Auch wenn nun internationale Organisationen vermitteln, die Gewalt, auch in der verbalen Auseinandersetzung, hat schon viel an Verhandlungspotenzial zerstört. Im Staatsfernsehen wird den europäischstämmigen Präfekten vorgeworfen, sie wollten so etwas wie den Balkankrieg. Andererseits meinen Kritiker von Morales, der Disput um die Verfassung, die noch nicht in Kraft ist, habe das Auseinanderdriften entlang regionaler, ethnischer und ökonomischer Konfliktlinien in der ohnedies polarisierten bolivianischen Gesellschaft noch verstärkt.

Morales und seine Bewegung für den Sozialismus (MAS) wollen nicht nur eine Landreform, durch die Großgrundbesitzer enteignet werden, die Indigenas sollen auch mehr Autonomie bekommen. Das Konzept nennt sich Plurinationalismus und wurde nun erstmals in der neuen Verfassung in Ecuador eingeführt.
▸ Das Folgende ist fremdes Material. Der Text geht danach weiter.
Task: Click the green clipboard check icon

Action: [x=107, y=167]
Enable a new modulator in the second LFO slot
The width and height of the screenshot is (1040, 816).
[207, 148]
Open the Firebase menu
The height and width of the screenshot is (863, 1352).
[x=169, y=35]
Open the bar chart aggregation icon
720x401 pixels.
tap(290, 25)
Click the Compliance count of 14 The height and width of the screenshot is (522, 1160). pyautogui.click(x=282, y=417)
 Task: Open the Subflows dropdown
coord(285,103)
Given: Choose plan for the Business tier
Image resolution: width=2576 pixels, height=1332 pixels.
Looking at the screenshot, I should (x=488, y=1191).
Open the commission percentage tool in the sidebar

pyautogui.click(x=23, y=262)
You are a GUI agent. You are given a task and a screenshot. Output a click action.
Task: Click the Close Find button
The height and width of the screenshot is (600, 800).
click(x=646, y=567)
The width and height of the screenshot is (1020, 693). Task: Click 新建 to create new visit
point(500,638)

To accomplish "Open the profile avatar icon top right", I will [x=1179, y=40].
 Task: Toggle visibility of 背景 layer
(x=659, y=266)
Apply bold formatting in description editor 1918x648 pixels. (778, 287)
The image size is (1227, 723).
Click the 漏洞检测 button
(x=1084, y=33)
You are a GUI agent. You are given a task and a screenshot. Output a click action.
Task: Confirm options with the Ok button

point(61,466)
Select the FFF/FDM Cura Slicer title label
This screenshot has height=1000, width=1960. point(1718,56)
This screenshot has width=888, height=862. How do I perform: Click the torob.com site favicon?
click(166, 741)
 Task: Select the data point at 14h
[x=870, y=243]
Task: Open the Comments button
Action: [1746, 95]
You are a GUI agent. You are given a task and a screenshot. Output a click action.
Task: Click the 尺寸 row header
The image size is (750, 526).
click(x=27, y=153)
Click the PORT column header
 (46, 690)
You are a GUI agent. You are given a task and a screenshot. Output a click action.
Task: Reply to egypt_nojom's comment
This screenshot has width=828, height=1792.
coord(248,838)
Mit dem Plurinationalismus wird einer Nation von in der Theorie gleichen Staatsbürgern das Konzept eines Rechts auf kulturelle Differenz entgegengesetzt. Konkret geht es bei der "kulturellen Autonomie" um mehr Selbstverwaltung für die Indigenas, so soll etwa ihre ursprüngliche Rechtsprechung angewandt werden. Verfassungsrechtler bemängeln, dass die Kompetenzen der Zentralregierung, der indigenen Gemeinschaften und der Departamentos nicht klar definiert sind.

Und die Cambas, die Weißen aus dem Tiefland, fürchten durch mehr Rechte für die Indigenas diskriminiert zu werden. Das Argument mag vorgeschoben sein, denn die Indigenas wurden und werden bis heute benachteiligt, doch das Konzept eines ethnischen Föderalismus darf trotzdem hinterfragt werden. Denn obwohl es eigentlich um ökonomische und soziale Ungerechtigkeiten geht, wird das kulturelle Moment in der Auseinandersetzung betont. Und zwar eines, das Kultur durchaus ethnisch formuliert. Die verstärkte politische Partizipation der indigenen Vertretungen als soziale Emanzipationsbewegung, kann in dem Fall eine Ethnopolitisierung fördern.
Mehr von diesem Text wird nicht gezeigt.